Eén druk op de knop van de computer
en je vult een enquete in.
Van het een of het ander.
Zo kan er worden bekeken hoeveel eenouder-gezinnen
er nu zijn, hoe veel
mensen er werkeloos zijn.
Of hoeveel mensen er nog kijken naar RTL late night.
Wat ik maar wil zeggen is,
dat de obsessie met getallen er in ieder geval
niet minder om is geworden.
Eerder meer, denk ik.
Het zit in peilingen, wat is de omzet. Wat is onze koopkracht.
Alles wordt in kaart gebracht.
Alles kán in kaart worden gebracht tegenwoordig.
In sommige gevallen staren we ons zo blind op
de getallen dat we vergeten dat het ook om mensen gaat.
Dan wordt het schrijnender.
Hoeveel mensen moeten er worden ontslagen om het
bedrijf rendabel te houden?
Hoe veel Persoonlijk Gebonden Budget kan er worden gegeven?
En. Hoe veel asielzoekers mogen er
dit jaar ons land in?
In kaart brengen en beheersbaar maken zit dicht bij elkaar.
En ik denk dat veel van onze hang naar getallen
te maken heeft met controle willen houden.
En het willen houden van enige controle is niet zo gek.
Want ons leven, onze wereld
voélt ook soms oncontroleerbaar.
Er komt soms zo veel op ons af.
Zo veel dat ons onbewust of bewust bezighoudt.
Voor sommige mensen is dit: hoe kom ik rond?

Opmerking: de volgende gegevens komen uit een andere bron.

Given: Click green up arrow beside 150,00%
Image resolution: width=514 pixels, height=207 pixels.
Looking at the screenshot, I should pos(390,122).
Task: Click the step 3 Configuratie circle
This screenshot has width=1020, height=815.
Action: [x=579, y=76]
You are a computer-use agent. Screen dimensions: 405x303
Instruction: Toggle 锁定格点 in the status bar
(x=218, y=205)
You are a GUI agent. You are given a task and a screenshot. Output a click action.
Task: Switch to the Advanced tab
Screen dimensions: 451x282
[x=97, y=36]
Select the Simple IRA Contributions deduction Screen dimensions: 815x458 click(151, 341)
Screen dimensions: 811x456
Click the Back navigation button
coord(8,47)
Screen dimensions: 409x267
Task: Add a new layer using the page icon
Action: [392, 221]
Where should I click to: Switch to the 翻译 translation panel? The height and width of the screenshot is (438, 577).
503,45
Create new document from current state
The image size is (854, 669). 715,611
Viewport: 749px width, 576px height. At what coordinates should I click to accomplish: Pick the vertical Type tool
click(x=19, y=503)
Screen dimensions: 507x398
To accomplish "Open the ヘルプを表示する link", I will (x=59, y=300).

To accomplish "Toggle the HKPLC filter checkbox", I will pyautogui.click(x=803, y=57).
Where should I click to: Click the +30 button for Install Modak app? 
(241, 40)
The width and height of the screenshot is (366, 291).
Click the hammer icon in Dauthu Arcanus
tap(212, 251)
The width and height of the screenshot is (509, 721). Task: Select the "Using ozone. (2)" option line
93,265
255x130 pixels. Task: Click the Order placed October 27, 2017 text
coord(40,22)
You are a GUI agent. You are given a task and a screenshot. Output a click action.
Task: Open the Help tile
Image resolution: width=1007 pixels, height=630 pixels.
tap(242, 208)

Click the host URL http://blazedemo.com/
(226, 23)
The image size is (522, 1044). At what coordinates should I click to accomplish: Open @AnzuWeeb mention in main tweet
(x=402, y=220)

En komt het goed met mijn kinderen?
Voor anderen is het: hoe vind ik rust in alle drukte?
Of:
Hoe zorg ik dat ik het contact met mijn partner weer goed krijg?
Of voor sommigen: hoe word ik weer gezond,
word ik uberhaupt nog gezond?
En ook, voor ons allemaal,
hoe blijft deze wereld,
met al zijn plastic, met alle wegwerpmentaliteit, en alle opwarming,
leefbaar?
Nou hoe ga je in godesnaam met al deze dingen om?
Ken je het gevoel
als het heel koud is
en je loopt buiten, met een net te
dunne jas, dan gaan onbewust je schouders omhoog,
je spant je spieren, je duikt dieper in je kraag?
Wat ik ontdekt heb is dat je het daarmee niet heel veel
warmer krijgt.
En ik ben een koukleum he?
Maar juist als je ontspant. Je schouders laat zakken.
Je open of zacht maakt, in plaats van hard,
dan blijf je veel warmer.
Dat is echt moeilijk om te doen.
Want het gaat een beetje tegen je eerste schrikreactie in.
Ik denk dat dat ook is wat er vaak gebeurt bij ons
bij angst. We verkrampen, of gaan op slot.
Niet alleen dus bij letterlijk kou, maar ook figuurlijke kou.
Als we in de kou zijn gezet.
Door anderen, door omstandigheden.
En als we vaak ons vertrouwen hebben verloren,
dan wordt dat moeilijker.
En terecht.
Waarom zou je je hart weer openen?
Waarom zou je je weer openen als iets heel erg pijn heeft gedaan.
Dat is ook de reden,
en soms kan ik daar helemaal in meekomen,
dat de kersttijd voor velen ook zo’n
vreselijke tijd is.
Met vrolijke liedjes, die ons soms kunnen entertainen,
maar ons soms ook ineens kunnen treffen
en ons eenzamer doen voelen.
Maar kerst is niet alleen maar vrolijkheid.
Het is hier vandaag ook het verhaal van echte mensen,
die in de kou waren gezet,
die zwanger op reis moesten,
omdat machthebbers van getallen houden,
die niet konden bevallen,
in een normaal nachtverblijf,
omdat er nergens meer plek was.
En die uiteindelijk ’s nachts bevallen
in een veld buiten de stad,
op een plek, een plek voor dieren,
en het kind wordt in een voederbak gelegd.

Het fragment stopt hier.